The complement system: an evolution in progress

Abstract

The complement system, which consists of three independent but interacting pathways, constitutes a powerful arm of innate immunity. Its major function is to recognize and destroy pathogenic microorganisms as well as eliminate modified self-antigens. Although it is a fine-tuned system with innate capacity to discriminate self from non-self as well as danger from non-danger signals, an unwarranted activation can nonetheless occur and cause tissue destruction. To prevent such activation, specific regulators present both in plasma and on the cell surface tightly control it. Data accumulated over the past four decades have also shown that the complement system is capable of not only cross-talk with the activation cascades of plasma--i.e. blood coagulation, contact activation, and the kinin/kallikrein system--but also serving as a bridge between innate and adaptive immunity. It is for these reasons that the various activation steps of the complement system have been recently targeted for therapy to treat diseases in which the role of complement is beyond doubt. This trend will certainly continue for years to come, especially as novel concepts guiding the field into areas never contemplated before are continuing to be discovered.

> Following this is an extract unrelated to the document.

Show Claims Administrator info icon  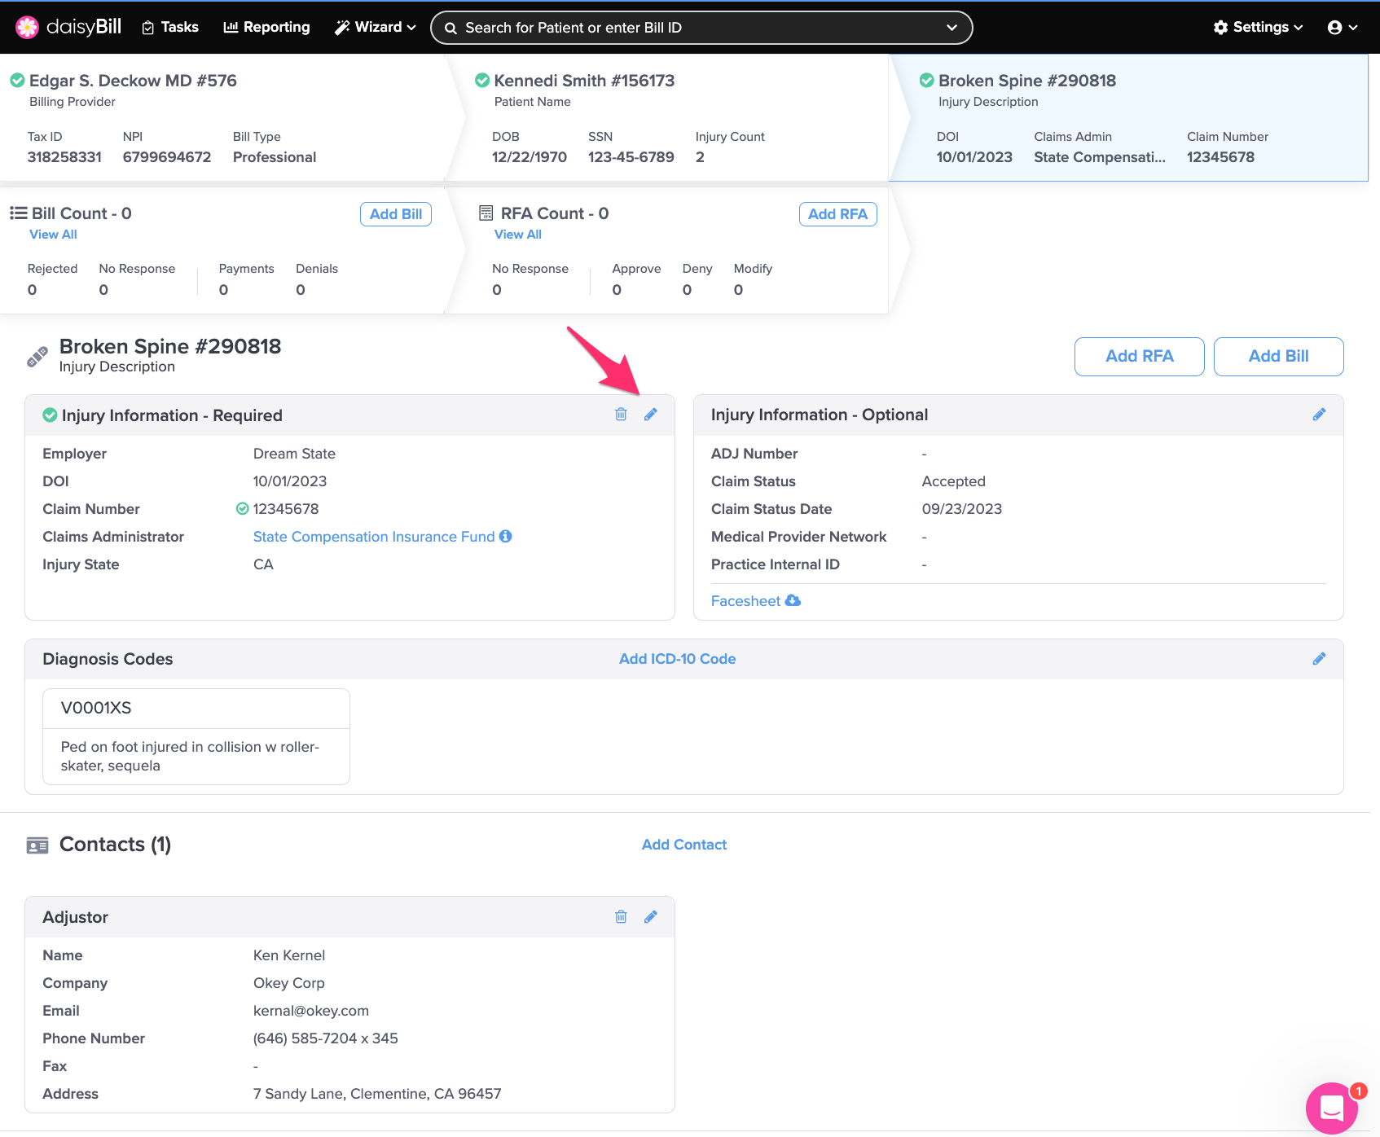tap(506, 536)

Keywords: cascade; complement; innate immunity.

Figure 1.. The three pathways of the complement system.

The three independent pathways are known as the classical, alternative, and lectin pathways and were discovered in that order. Immune complexes activate the classical pathway, whereas the mannose-binding lectin (MBL) and alternative pathways are directly activated by mannose-rich or complex carbohydrate structures on pathogenic microorganisms, respectively. Regardless of how they are activated, the three pathways lead to the sequential activation of first C3 followed by C5, before the assembly of the membrane attack complex. The “stop” sign identifies critical steps that are or could be targeted for potential therapeutic interventions. Ab, antibody; FD, Factor D; MASP, mannose-associated serine protease.

Figure 2.. Activation of the kinin system.

The kinin system is activated on the endothelial cell surface when Factor 12 (FXII) first binds to a tri-molecular receptor complex comprising gC1qR, urokinase-type plasminogen activator receptor (uPAR), and cytokeratin-1 (CK-1) and undergoes an autocatalytic conversion to generate FXIIa. FXIIa in turn converts prekallikrein (PK) to kallikrein, the enzyme that digests high-molecular-weight kininogen (HK) to generate bradykinin (BK). BK induces vascular permeability with the help of two receptors––bradykinin receptor 1 (B1R), which is inducible, and B2R, which is constitutively expressed on most cells. In the absence of C1-INH, uncontrolled generation of BK can cause vascular permeability resulting in angioedema (AE). The currently available therapeutic agents target specific checkpoints in the activation process, including a monoclonal antibody that prevents the binding of HK to gC1qR. Abbreviations: ACE, angiotensin-converting enzyme; mAB, monoclonal antibody.